At the “upper code” level, however, the US has a sucking chest wound. The number of graduates in computer science in the US dropped from 15,000 to 8,000 between 2002 and 2007 in the US (see page 12 of, ““). This is minus 40 percent at the same time that the cybersecurity industry has grown by 70 percent. I personally believe that we have fewer and fewer competent individuals—and I include those coming from India and Europe and Russia—for a tsunami of needs that are simply not being met—this is a double whammy, wasting billions we don’t have for vaporware of no value to our security.
In the absence of knowledge, government contracts are being granted on the basis of persistent relationships to companies not remotely qualified for the work that is needed. This is a significant part of the continuity of operations (COO) plan for the military-intelligence-industrial-congressional complex (MIICC). The evidence of this has become increasingly abundant … and detrimental to the nation’s serious and legitimate security needs.
A panoply of companies exist to provide future executives for companies in the area of concern. Former admirals and US generals working for the various domestic and foreign defense industries are put into the pipeline as they retire. Before ever receiving their first offer, every one of these flag officers is acutely aware that their tacit acceptance of the Potemkin village scam while on duty is essential to their being rewarded by the scam’s continuity once they retire.
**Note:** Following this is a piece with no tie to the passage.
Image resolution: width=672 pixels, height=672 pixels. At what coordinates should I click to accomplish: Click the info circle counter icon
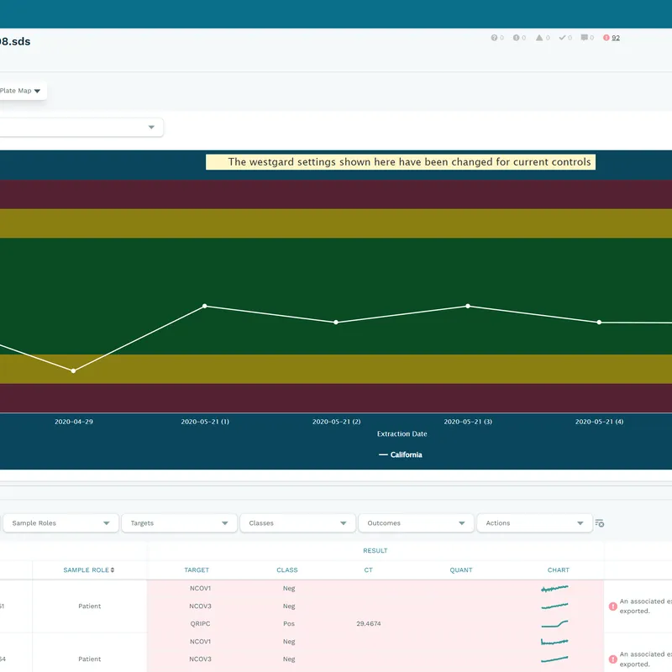click(x=516, y=38)
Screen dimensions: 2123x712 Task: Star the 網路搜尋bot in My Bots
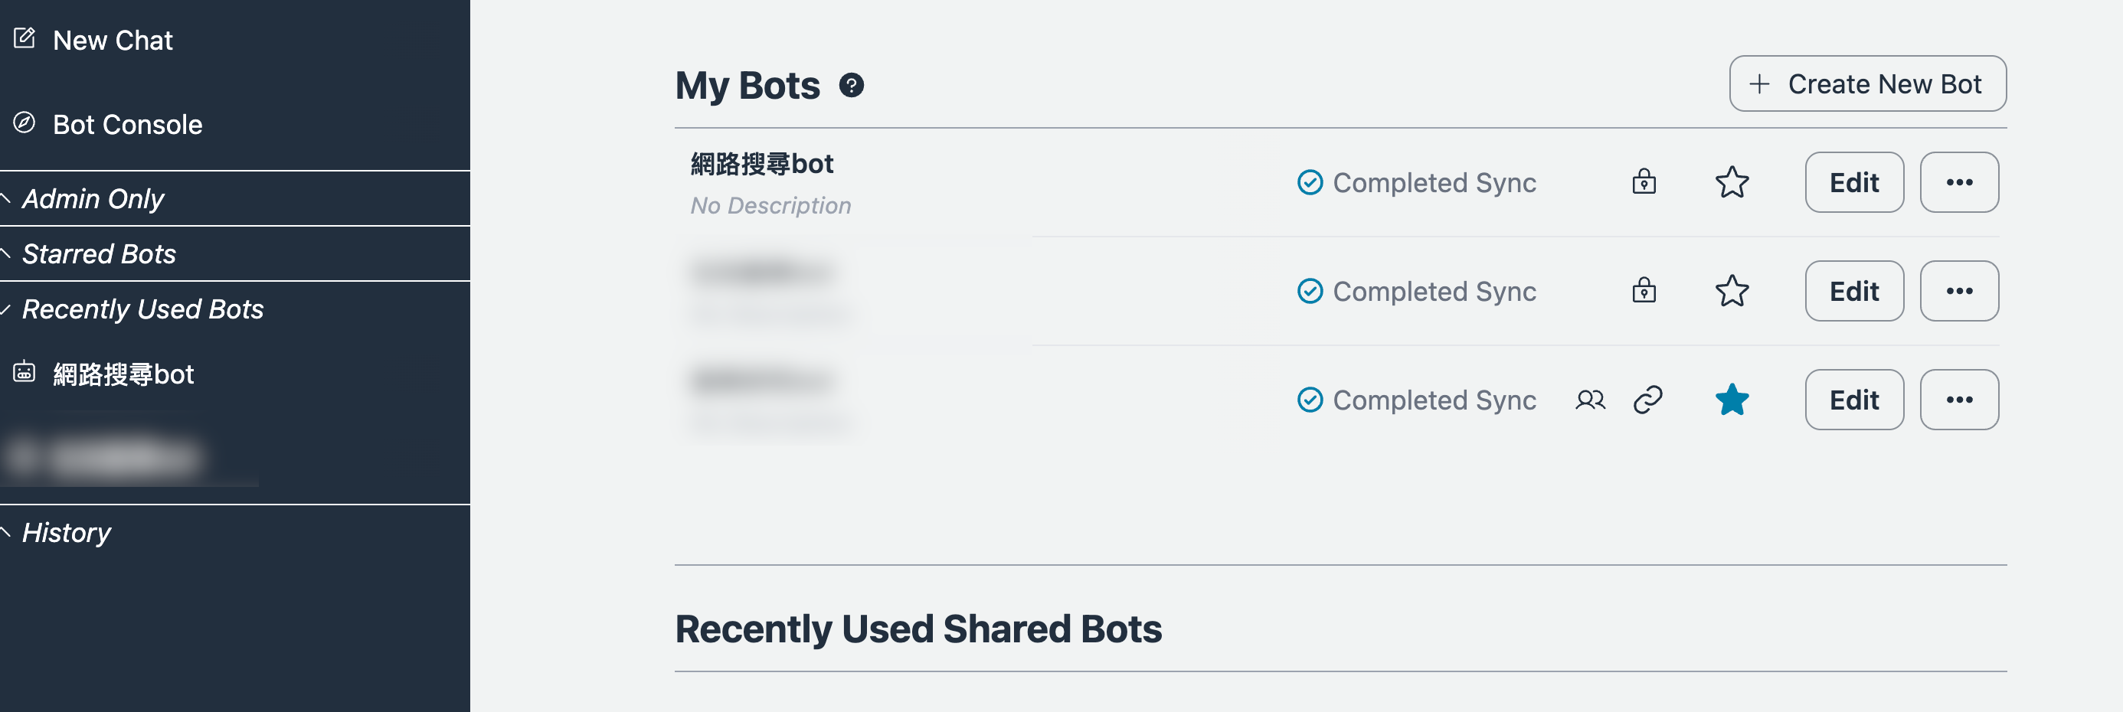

The scam consists of government officers pretending they know what we need; the contractors pretend they are giving it to us; and each generation carries on as if all this were normal legitimate cost-effective business at the taxpayer’s expense.
Numerous congressional and various federal agency inspector generals’ investigations have exposed these revolving doors.
My colleagues tell me this is also true in China, Japan, and Europe with respect to the cyber-contracting business.
Meanwhile, the officers who kept their integrity and actually know what they are doing are working for the entertainment industry or Google, focusing on the protection of “rights” rather than the protection of “capabilities.”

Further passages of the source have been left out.